→ **Given entries**
-------------------------

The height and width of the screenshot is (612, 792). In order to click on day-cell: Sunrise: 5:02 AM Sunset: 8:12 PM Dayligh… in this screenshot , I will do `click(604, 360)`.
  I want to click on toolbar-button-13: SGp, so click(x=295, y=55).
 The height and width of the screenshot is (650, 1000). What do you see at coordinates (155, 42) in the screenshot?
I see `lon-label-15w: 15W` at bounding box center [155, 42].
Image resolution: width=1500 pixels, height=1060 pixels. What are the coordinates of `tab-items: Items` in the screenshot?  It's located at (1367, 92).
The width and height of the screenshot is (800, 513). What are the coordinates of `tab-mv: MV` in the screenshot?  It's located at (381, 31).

-------------------------

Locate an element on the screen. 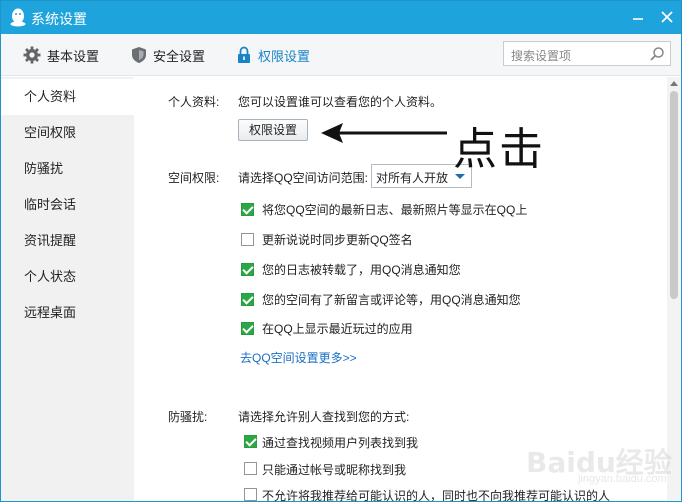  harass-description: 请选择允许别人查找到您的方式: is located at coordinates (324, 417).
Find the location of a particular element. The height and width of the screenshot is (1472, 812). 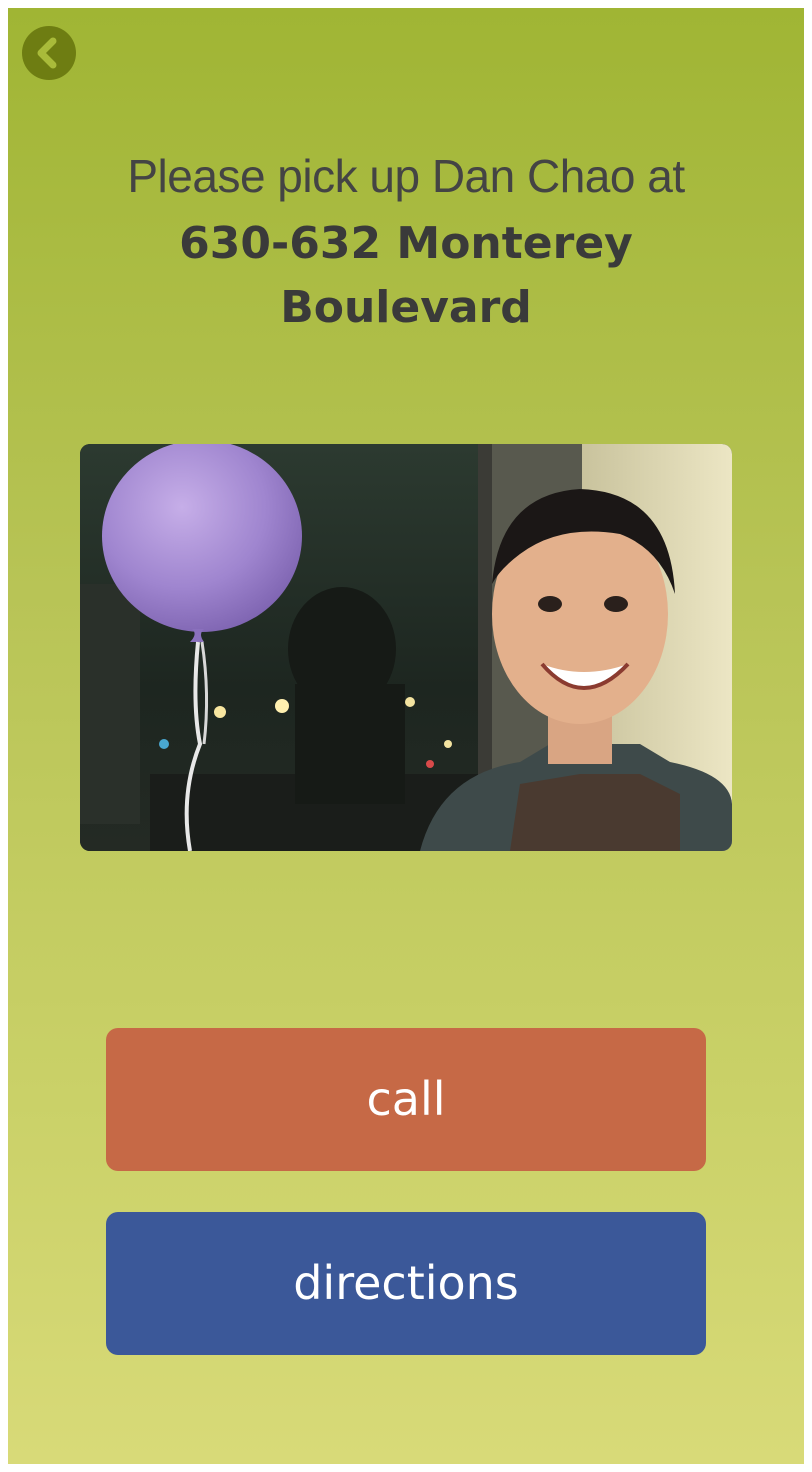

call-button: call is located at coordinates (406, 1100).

-------------------------

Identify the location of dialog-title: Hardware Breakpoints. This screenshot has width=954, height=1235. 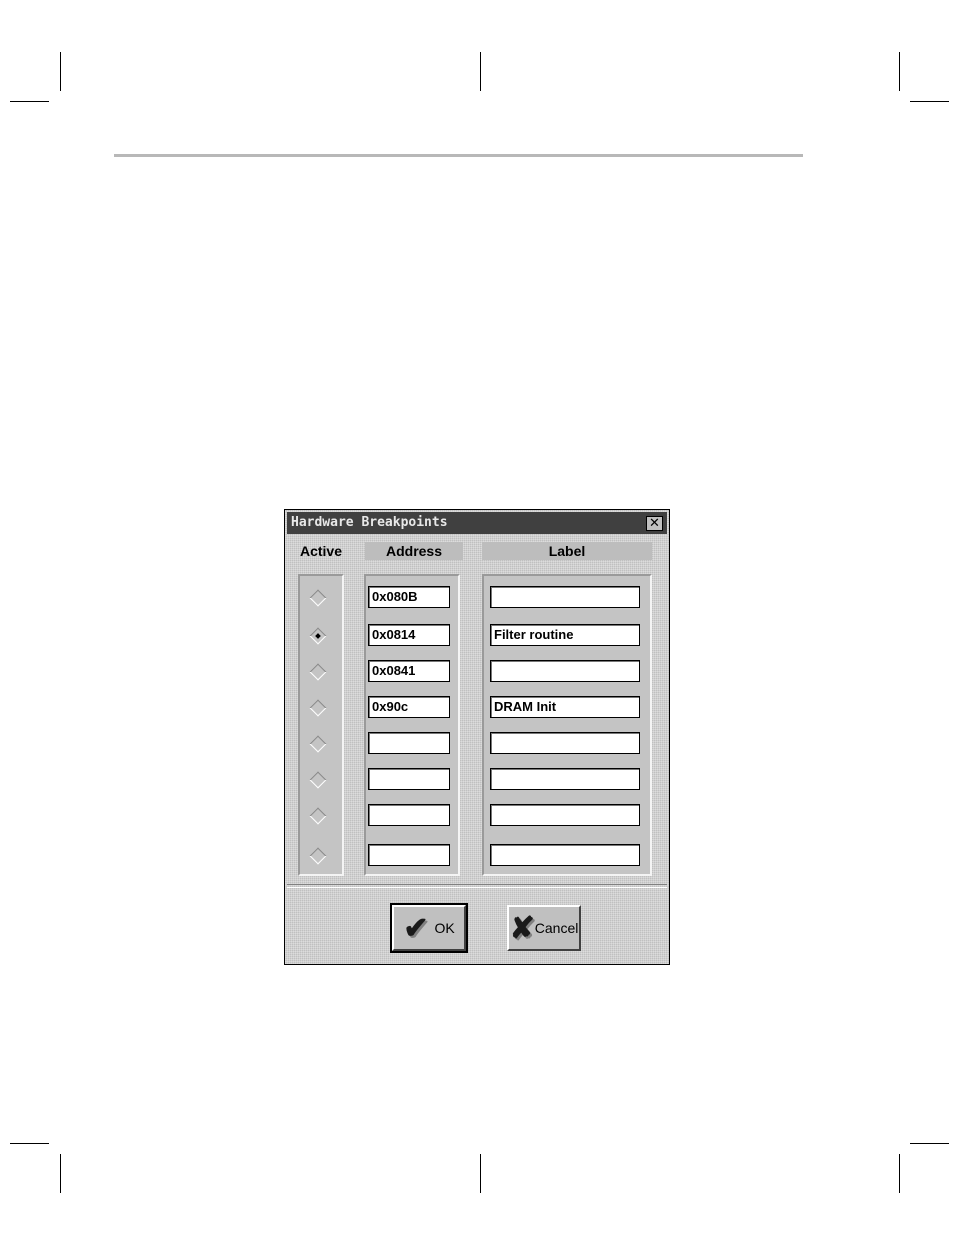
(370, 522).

-------------------------

→ **Goal of the exercise**
Pick out and copy every line in the listing that contains the word "click". Case must match.

→ **Task output**
The height and width of the screenshot is (612, 792). In order to click on day-cell: Sunrise: 5:02 AM Sunset: 8:12 PM Dayligh… in this screenshot , I will do `click(604, 360)`.
  I want to click on toolbar-button-13: SGp, so click(x=295, y=55).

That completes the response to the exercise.